B. 1984. Plein air painting in Brazil and New York
Last summer, the Brazilian artist Bruno Dunley was drawn to Long Island, New York, in search of an expanded color palette. To evolve his painting—which is typically abstract and sometimes includes words painted onto the canvas—he felt the need to “be within a naturally occuring chromatic phenomenon,” he said. According to an interview withWillem de Kooning he’d read, East Hampton was the site of intense color and light effects. So Dunley set off for a residency there in 2016, and grew fond of the sunsets that emerged from a few locations, in particular Napeague Harbor, Walking Dunes, and Indian Wells Beach.

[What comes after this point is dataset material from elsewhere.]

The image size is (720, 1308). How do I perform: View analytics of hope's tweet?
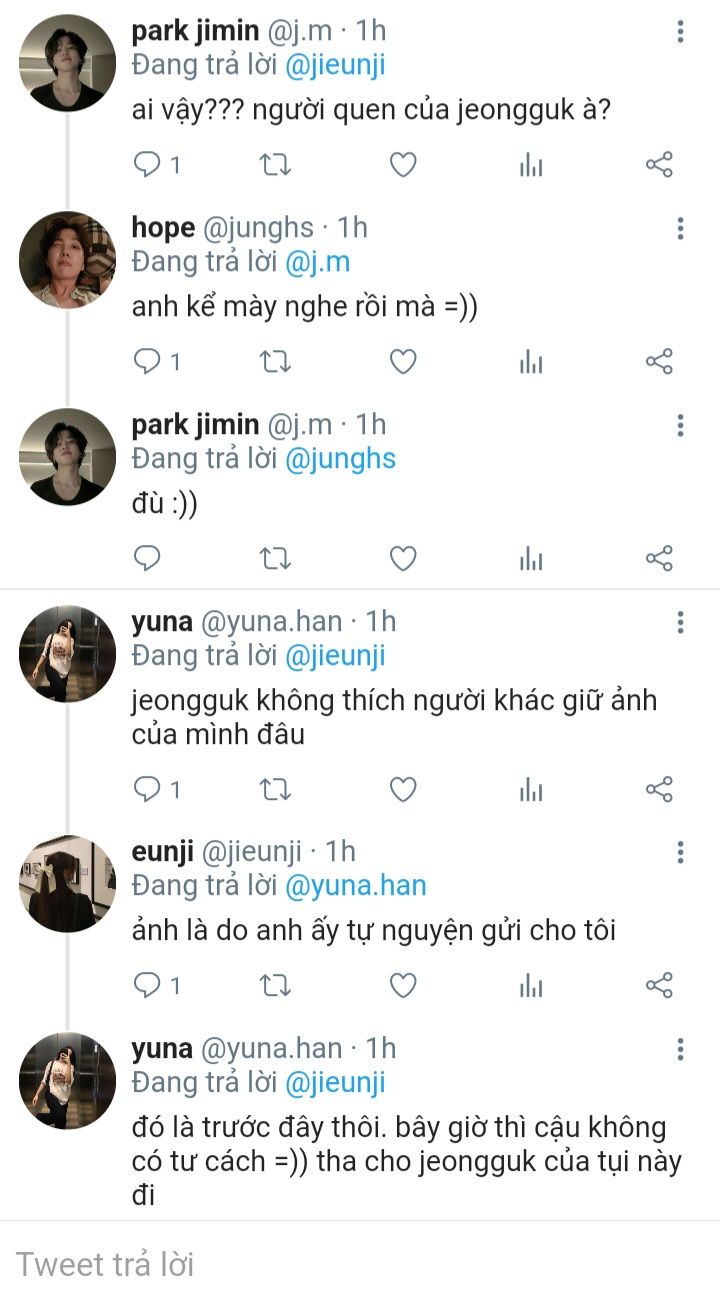(531, 361)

“I was educated to believe that the sunset was a tacky image, an image of dubious character,” he said, referring to the endless proliferation of images of sunsets, which has given this celestial phenomenon a clichéd quality. Walking in the dunes one day, he encountered a sky that challenged that assumption. Composed of variations of red, orange, yellow, green, blue, and purple, it sent Dunley into a deliriously giddy state—and brought him into an intense, unmediated relationship with the environment around him.
The compositions that emerged from this residency are at once direct, semi-abstract, and luminous in color. Napeague I shows cartoonish land masses floating in a shadowy lake, set off by a turquoise horizon line. Indian Wells Beach II is a quivering explosion of blues, pinks, yellows, and purples.
For Dunley, transfiguring sensations and observations drawn from the physical world into imagery is an impossible task. That’s what makes it so compelling. It’s a tension he sees as “the pain and the delight” of plein air painting.